Dr Richard Rainbow BSc PhD

Our research interests in the cardiovascular system extend from mechanistic investigations of ion channel modulation right up to modulation of whole tissue function. We use electrophysiological, imaging, myography and other phenotypic modelling to investigate protective or toxic alterations in cardiovascular tissue function. With our collaborators in Liverpool and in the Liverpool region through the LCCS and CDSS we are working in a number of exciting areas including exercise physiology, remote ischaemic conditioning, cardiotoxicity of chemotherapeutics and the effects of gender & sex hormones on cardiovascular function.

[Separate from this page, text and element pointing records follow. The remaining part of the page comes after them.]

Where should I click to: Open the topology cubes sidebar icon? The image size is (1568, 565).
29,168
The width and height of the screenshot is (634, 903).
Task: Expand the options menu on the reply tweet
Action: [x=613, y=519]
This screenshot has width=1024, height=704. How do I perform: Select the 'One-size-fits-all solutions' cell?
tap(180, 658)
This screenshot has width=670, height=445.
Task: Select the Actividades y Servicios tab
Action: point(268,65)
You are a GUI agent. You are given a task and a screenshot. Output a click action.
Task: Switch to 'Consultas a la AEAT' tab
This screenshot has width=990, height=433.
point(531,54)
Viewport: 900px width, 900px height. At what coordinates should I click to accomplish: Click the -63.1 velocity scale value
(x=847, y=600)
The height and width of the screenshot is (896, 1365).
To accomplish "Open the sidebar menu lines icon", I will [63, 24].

Cardioprotection is a broad term that can be applied to any stimuli that protects the heart from the damage caused by ischaemia, or that protects from arrhythmias. Despite nearly 40 years of research into cardioprotection, and despite the clear protective effects seen in cellular and preclinical animal models, to date, no successful cardioprotective intervention has made it into routine clinical practice. The mechanisms underlying cardioprotection are complex and involve modulation of intracellular signalling, however the phenotypic outcome in cardiac cells is always similar; a reduced accumulation of calcium during ischaemia, prolonged production of ATP by the mitochondria and a slight shortening of the action potential duration at the cellular level. We have demonstrated that artificially shortening the action potential by direct channel modulation can impart protection to the cell, causing reduced calcium loading and reduced ATP consumption. Our work in this area has focused on controlling intracellular calcium loading by manipulating channel activity using pharmacological modulators.

At the time of a heart attack, the amount of glucose in the blood is fundamentally important. If your blood glucose is too high then the damage to your heart can be more severe. Despite this appearing to be linked to diabetes, it has been shown that this can happen to anyone irrespective of a prior diagnosis of diabetes. Our data suggest that glucose plays a role in modulating contraction, intracellular Calcium signalling and ion channel function in the heart and blood vessels. In short, the blood vessels contract more strongly, so increasing blood pressure or making the tissue more prone to ischaemia, and the cardiac cells can develop potentially lethal arrhythmias. My group is working to try and understand the mechanisms underlying this “poisonous” effect of high glucose and what could be done to attenuate the glucose-induced damage.